Letícia Pineschi: Segundo dados da ANTT de 7 abril de 2021, retirados do panorama de inclusão de frota no sistema, o transporte rodoviário interestadual de passageiros tem média de idade de 7 anos. No que diz respeito à ABRATI acredito que passados os efeitos mais severos da pandemia continuaremos a realizar renovações de frota regularmente, veja exemplos, já foram anunciadas as compras de mais de 271 veículos para JCA, Aguia Branca foi a primeira a operar os novos G8 da Marcopolo semana passada, Gontijo anunciou compras, Grupo Guanabara realizou a aquisição de 32 veículos para 2021 ainda, ou seja, não vejo problemas na ABRATI para superar as adversidades e preparar-se para a retomada.

TranspoData: Há espaço para novas empresas operarem no Brasil?

Letícia Pineschi: Acreditamos que sim, mas cada mercado tem que ser avaliado de modo bastante analítico, com dados e não cedendo a suposições ou pressão feita por fake News. Quero dizer, há que se pensar numa concorrência saudável, com viabilidade econômica para os operadores, algo que não precarize o mercado a longo prazo e comprometa a segurança dos passageiros com diversos operadores amadores e disputando loucamente eixos como já observamos em outros países. Importar o fracasso é um engano vergonhoso.

TranspoData: Como a senhora imagina que vai ser o transporte rodoviário de passageiros até o final desta década? O que pode mudar? Como serão os ônibus?

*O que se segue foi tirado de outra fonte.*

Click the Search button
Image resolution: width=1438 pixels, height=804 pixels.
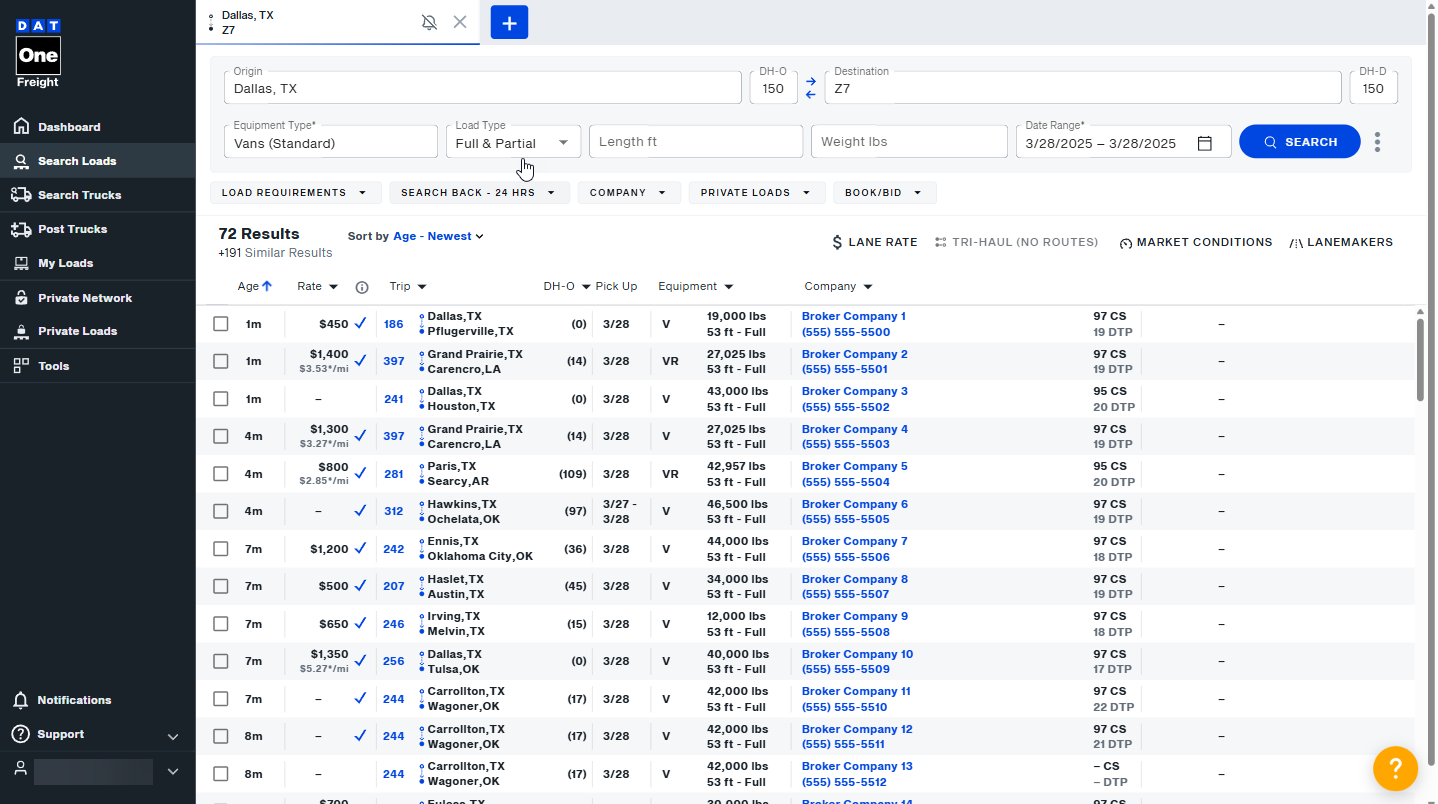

Letícia Pineschi: Anseio que tenhamos na prateleira dos operadores de turismo produtos turísticos com a passagem do serviço regular, todos os sistemas interligados para vendas, modais interligados, acompanhamento dos veículos em tempo real, terminais com serviços e comercio descente, a preços competitivos, cujo entorno esteja livre de clandestinos, comercio de drogas ou outros problemas que sabemos que acontecem. Veículos mais ecológicos rodando por sistemas viários cientes que dentro deles estão pessoas e não mercadorias, por isso não faz sentido submetê-los a filas de balanças de carga ou pedágio e muito mais. Afinal foi sonhando muito alto e ousadamente que os pioneiros chegaram até aqui e minimamente nos compete o inconformismo para darmos continuidade ao que nos foi entregue.